§ Directions for this task: Convert the lines from the one containing "coordinates (118, 356)." to the one containing "(996, 278).", both included, into a JSON list of strings with one string per line and blank lines omitted.

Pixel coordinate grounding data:
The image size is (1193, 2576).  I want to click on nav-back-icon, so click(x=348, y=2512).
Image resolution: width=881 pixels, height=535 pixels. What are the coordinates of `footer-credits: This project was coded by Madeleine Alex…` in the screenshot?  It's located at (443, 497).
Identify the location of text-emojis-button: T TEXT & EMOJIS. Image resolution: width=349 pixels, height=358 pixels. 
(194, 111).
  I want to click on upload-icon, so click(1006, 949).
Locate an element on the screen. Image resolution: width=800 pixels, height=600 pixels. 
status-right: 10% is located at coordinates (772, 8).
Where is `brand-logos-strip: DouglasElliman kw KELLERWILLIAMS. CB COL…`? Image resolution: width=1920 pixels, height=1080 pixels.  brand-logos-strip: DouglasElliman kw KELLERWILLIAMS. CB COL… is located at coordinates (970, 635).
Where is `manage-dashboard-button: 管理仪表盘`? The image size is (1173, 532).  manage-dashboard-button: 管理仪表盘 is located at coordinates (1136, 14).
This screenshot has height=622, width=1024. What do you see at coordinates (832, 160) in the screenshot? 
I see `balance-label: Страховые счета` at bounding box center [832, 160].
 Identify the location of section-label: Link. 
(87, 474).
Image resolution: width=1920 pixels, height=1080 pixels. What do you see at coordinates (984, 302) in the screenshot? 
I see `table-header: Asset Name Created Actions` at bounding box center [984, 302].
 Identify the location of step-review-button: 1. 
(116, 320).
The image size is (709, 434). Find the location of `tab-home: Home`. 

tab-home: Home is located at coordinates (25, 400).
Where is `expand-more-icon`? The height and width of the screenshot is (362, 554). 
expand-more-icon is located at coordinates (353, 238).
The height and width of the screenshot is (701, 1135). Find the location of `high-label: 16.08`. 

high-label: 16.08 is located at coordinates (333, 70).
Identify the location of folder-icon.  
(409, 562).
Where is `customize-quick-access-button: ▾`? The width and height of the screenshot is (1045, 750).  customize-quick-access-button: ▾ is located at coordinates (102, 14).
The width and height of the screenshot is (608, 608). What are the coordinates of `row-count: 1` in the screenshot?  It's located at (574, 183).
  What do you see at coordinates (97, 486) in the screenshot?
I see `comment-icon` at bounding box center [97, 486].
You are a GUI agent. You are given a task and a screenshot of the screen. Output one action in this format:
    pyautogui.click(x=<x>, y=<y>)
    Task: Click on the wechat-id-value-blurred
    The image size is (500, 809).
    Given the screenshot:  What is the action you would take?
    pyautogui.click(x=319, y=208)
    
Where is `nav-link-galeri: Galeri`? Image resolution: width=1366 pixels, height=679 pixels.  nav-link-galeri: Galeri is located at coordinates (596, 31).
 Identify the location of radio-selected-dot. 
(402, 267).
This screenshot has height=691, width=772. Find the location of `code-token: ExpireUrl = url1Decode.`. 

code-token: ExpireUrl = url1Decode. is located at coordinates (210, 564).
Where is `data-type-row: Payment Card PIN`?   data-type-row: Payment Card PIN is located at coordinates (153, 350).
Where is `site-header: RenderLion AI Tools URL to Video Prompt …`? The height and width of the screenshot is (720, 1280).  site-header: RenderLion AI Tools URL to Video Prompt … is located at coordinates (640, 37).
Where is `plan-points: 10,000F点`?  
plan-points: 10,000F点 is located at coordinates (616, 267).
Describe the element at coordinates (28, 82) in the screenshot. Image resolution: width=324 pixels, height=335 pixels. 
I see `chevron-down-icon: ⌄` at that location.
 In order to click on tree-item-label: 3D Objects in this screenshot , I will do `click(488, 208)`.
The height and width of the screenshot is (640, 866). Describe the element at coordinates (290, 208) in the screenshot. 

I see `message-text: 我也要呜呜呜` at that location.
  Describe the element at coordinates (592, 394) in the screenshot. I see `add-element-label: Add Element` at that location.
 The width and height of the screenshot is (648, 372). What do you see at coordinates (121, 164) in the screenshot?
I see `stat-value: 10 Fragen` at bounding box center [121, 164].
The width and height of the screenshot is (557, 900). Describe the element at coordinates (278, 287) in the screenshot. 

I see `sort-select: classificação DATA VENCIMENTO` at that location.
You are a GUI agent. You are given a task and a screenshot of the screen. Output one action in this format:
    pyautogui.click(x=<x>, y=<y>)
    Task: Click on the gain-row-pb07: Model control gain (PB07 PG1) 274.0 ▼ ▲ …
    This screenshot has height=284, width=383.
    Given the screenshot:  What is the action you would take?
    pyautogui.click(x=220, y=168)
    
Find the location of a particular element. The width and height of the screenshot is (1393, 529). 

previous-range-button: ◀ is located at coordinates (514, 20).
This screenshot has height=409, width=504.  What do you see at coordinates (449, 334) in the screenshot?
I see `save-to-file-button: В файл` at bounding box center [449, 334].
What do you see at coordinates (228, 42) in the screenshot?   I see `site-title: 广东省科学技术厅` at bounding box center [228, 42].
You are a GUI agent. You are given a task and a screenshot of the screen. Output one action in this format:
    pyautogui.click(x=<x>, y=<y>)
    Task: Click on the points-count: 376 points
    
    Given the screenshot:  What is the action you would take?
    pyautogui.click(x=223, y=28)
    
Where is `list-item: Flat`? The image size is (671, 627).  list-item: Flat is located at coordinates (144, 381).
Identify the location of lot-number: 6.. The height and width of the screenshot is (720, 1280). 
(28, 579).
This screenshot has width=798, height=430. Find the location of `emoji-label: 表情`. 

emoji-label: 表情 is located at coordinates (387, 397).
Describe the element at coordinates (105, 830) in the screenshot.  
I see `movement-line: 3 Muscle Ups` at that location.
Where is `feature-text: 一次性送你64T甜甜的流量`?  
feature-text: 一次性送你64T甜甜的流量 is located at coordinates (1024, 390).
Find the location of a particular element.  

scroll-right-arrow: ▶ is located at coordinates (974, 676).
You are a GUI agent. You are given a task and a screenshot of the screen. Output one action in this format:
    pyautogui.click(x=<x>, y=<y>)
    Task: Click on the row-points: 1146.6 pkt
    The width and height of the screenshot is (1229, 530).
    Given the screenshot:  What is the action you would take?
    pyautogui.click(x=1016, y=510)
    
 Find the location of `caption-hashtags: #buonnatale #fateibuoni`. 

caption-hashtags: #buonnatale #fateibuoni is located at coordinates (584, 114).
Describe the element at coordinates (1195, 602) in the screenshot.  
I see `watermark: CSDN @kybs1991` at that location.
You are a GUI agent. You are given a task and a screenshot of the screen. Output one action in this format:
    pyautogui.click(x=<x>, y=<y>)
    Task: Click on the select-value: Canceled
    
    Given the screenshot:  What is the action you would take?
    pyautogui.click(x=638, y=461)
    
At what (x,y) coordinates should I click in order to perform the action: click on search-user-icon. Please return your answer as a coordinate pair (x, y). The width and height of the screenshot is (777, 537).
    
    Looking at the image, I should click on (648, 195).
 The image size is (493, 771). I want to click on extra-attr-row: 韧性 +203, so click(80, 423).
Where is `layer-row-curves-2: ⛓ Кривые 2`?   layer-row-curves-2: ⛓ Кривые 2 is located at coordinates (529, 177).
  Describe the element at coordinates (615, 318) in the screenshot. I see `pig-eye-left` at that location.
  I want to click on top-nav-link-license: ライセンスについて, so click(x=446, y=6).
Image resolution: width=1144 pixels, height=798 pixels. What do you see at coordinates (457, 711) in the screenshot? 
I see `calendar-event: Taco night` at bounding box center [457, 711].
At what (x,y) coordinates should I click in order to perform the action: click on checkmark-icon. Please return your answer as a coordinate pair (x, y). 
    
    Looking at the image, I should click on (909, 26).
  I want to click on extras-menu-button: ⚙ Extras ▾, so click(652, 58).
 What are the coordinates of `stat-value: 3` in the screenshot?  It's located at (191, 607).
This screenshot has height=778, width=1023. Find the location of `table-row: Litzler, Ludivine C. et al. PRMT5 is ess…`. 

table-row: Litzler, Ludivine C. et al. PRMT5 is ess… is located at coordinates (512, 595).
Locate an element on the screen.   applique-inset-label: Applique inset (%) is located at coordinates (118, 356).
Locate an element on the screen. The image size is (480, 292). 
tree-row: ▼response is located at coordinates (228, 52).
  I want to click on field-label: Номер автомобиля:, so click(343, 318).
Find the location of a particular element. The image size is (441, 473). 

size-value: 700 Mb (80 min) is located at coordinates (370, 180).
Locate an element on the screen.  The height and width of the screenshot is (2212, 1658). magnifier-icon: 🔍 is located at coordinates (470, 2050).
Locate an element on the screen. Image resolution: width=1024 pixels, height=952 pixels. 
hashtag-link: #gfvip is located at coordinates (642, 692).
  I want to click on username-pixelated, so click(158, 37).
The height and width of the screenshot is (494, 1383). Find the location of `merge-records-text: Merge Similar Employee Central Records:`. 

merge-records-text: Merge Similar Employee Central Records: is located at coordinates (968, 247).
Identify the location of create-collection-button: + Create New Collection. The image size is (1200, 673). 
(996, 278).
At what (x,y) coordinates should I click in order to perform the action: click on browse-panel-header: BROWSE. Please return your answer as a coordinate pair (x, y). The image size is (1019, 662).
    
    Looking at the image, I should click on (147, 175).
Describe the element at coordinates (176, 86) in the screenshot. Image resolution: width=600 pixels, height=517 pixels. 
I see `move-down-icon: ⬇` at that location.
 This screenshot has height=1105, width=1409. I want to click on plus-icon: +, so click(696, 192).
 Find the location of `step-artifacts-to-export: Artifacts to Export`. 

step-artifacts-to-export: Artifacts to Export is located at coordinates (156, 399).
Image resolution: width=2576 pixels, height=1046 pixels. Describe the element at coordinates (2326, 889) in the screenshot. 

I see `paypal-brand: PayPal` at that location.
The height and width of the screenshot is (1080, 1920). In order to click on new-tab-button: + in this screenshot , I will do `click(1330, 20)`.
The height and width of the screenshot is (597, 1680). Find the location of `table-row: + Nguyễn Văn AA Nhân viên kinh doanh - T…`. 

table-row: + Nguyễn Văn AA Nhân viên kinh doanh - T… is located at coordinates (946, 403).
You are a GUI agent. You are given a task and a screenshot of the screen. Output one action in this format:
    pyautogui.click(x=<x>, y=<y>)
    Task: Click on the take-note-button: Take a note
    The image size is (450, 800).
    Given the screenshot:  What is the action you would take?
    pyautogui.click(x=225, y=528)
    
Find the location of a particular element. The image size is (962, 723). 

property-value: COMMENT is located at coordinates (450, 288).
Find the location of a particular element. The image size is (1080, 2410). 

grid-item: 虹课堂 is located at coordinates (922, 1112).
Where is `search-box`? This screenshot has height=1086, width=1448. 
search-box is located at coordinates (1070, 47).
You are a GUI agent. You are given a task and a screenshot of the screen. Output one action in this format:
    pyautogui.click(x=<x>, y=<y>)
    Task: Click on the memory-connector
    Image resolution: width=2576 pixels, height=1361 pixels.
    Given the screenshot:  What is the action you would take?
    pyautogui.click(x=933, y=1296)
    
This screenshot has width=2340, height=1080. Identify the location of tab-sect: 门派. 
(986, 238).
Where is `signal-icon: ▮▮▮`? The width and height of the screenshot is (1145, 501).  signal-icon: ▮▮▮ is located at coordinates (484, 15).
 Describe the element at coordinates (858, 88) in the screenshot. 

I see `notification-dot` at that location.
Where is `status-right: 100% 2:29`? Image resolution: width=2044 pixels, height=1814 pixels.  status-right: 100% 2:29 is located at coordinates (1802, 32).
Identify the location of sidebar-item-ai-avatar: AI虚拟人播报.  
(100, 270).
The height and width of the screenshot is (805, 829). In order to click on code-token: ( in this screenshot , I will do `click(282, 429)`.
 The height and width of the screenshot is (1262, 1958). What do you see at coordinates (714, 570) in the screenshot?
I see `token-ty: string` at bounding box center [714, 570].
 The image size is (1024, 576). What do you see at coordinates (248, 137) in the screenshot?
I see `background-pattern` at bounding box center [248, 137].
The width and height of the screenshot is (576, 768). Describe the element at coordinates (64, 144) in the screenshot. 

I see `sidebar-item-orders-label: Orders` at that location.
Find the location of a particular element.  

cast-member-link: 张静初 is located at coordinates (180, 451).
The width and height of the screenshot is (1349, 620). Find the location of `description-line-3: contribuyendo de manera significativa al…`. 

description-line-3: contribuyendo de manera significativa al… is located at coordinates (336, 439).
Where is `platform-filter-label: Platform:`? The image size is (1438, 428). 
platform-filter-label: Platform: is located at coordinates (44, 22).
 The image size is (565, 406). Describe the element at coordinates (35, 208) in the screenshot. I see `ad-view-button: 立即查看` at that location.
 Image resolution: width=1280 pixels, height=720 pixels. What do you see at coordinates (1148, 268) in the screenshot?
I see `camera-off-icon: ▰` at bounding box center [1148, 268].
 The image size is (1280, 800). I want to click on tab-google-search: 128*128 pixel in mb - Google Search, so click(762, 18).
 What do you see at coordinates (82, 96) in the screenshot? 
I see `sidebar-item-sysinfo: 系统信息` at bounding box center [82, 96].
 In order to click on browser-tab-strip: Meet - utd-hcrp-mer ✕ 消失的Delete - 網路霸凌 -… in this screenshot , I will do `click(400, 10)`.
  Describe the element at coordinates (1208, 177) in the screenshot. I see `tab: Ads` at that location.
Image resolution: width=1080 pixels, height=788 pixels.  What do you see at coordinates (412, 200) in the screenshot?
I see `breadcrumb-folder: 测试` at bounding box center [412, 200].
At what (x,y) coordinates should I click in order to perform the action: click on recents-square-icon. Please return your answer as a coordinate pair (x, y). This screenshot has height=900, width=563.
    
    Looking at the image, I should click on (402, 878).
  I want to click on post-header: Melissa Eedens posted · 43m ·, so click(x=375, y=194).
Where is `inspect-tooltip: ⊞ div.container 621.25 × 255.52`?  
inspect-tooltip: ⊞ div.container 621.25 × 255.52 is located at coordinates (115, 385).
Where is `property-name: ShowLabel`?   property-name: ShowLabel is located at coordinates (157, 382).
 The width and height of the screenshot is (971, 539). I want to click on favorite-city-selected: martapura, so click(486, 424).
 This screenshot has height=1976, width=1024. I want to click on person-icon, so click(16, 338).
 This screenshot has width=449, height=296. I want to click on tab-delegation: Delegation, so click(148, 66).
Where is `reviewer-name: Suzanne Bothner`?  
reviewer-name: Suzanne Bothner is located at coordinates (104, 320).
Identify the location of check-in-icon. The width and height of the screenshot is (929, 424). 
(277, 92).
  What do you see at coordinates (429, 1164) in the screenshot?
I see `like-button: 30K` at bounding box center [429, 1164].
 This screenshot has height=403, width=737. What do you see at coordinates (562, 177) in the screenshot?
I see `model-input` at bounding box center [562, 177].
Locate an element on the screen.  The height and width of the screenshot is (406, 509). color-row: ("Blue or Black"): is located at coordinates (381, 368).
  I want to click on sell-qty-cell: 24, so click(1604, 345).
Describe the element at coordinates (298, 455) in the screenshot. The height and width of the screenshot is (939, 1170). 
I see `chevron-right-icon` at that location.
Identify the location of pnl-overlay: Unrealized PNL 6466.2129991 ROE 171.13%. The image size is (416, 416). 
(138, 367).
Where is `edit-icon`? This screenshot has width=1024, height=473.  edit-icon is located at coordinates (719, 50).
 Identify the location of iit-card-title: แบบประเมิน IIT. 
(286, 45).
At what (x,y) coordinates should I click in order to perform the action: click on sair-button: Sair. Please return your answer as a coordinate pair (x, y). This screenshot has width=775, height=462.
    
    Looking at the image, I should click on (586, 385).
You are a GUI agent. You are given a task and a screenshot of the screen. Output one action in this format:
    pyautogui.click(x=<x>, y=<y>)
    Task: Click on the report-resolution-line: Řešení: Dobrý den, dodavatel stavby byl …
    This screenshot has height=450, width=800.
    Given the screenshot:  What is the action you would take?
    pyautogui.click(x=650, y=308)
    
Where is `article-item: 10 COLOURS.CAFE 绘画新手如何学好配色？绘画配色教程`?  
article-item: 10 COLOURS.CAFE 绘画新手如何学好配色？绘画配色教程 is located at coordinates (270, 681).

§ Task response:
[
  "Locate an element on the screen.   applique-inset-label: Applique inset (%) is located at coordinates (118, 356).",
  "Locate an element on the screen. The image size is (480, 292). ",
  "tree-row: ▼response is located at coordinates (228, 52).",
  "  I want to click on field-label: Номер автомобиля:, so click(343, 318).",
  "Find the location of a particular element. The image size is (441, 473). ",
  "size-value: 700 Mb (80 min) is located at coordinates (370, 180).",
  "Locate an element on the screen.  The height and width of the screenshot is (2212, 1658). magnifier-icon: 🔍 is located at coordinates (470, 2050).",
  "Locate an element on the screen. Image resolution: width=1024 pixels, height=952 pixels. ",
  "hashtag-link: #gfvip is located at coordinates (642, 692).",
  "  I want to click on username-pixelated, so click(158, 37).",
  "The height and width of the screenshot is (494, 1383). Find the location of `merge-records-text: Merge Similar Employee Central Records:`. ",
  "merge-records-text: Merge Similar Employee Central Records: is located at coordinates (968, 247).",
  "Identify the location of create-collection-button: + Create New Collection. The image size is (1200, 673). ",
  "(996, 278)."
]